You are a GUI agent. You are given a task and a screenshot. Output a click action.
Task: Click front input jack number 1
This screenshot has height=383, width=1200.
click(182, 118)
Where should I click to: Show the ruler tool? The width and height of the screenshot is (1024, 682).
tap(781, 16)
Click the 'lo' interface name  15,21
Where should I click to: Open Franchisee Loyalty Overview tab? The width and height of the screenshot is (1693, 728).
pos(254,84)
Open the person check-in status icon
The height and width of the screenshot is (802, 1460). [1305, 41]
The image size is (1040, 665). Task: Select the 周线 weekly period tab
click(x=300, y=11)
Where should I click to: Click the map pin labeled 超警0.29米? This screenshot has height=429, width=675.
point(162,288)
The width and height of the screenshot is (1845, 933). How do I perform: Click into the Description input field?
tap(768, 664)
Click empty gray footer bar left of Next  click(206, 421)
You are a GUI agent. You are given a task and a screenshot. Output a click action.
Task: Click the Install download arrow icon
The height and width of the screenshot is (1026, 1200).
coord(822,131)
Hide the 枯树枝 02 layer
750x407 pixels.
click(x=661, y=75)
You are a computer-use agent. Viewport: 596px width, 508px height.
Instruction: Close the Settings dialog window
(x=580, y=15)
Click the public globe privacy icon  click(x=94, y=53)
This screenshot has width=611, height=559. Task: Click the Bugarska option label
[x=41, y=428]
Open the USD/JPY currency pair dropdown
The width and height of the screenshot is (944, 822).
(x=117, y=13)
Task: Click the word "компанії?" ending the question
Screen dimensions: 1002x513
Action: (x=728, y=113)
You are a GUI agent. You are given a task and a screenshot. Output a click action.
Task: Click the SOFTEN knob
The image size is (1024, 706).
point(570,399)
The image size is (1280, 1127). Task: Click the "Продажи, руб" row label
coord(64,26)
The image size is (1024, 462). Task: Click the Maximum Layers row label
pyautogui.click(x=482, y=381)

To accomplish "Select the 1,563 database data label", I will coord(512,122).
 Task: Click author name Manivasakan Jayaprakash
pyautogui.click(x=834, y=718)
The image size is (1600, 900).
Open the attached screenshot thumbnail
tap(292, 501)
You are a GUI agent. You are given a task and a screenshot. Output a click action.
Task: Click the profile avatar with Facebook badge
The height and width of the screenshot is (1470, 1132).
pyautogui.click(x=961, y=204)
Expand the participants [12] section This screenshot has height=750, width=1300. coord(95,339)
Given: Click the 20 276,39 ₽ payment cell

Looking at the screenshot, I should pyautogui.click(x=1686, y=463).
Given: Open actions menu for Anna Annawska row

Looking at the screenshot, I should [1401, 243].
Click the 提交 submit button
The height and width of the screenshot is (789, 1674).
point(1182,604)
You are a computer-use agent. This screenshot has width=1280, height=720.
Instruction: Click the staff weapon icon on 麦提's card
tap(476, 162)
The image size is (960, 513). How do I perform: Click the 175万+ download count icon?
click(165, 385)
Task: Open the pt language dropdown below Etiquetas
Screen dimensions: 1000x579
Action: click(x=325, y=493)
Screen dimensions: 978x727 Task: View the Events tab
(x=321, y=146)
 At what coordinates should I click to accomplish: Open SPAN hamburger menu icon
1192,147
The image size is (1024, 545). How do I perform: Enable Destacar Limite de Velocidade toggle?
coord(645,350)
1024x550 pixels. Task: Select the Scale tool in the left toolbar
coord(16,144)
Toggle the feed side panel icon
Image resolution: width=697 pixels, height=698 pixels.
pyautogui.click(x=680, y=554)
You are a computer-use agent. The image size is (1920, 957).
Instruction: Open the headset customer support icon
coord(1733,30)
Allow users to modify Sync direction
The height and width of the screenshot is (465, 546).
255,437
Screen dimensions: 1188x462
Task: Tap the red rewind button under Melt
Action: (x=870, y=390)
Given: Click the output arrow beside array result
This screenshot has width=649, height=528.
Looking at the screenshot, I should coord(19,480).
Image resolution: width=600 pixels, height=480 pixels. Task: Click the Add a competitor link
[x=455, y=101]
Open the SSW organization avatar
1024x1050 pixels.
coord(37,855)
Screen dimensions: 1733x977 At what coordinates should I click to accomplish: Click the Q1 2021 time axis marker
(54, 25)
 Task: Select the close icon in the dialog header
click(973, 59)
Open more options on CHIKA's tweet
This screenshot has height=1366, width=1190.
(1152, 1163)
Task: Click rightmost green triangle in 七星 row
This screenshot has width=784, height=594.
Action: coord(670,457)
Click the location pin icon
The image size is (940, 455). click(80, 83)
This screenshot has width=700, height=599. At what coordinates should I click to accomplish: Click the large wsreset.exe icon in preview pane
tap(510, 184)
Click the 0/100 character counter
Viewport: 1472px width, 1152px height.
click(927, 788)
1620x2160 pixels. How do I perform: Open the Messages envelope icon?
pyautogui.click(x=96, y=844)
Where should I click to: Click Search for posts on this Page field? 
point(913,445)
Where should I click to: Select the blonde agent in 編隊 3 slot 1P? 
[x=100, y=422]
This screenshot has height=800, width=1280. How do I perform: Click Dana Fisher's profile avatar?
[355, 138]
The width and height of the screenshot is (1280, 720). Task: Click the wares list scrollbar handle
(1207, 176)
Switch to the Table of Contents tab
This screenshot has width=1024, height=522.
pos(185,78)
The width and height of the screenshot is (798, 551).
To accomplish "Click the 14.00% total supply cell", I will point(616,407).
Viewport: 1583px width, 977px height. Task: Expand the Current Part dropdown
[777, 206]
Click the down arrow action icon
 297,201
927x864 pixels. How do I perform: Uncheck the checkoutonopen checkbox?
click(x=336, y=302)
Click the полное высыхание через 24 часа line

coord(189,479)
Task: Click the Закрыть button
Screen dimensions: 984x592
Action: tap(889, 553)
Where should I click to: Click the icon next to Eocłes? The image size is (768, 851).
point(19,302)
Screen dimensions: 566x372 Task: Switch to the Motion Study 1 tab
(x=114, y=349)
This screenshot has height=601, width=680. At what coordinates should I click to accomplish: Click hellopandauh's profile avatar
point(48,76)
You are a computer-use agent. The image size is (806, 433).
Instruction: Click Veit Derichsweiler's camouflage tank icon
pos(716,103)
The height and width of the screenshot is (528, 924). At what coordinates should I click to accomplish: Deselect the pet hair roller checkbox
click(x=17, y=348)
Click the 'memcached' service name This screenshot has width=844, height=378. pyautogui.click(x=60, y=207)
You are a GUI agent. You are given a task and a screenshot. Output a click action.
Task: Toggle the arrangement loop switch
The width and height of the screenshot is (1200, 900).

= = =

* _Work request_
Please copy, exactly and with nothing else, the lines above beginning at the line that has "Where should I click to: Click the map" and ending with the line that has "Click empty gray".

* _Solution for this task_
Where should I click to: Click the map pin labeled 超警0.29米? This screenshot has height=429, width=675.
point(162,288)
The width and height of the screenshot is (1845, 933). How do I perform: Click into the Description input field?
tap(768, 664)
Click empty gray footer bar left of Next  click(206, 421)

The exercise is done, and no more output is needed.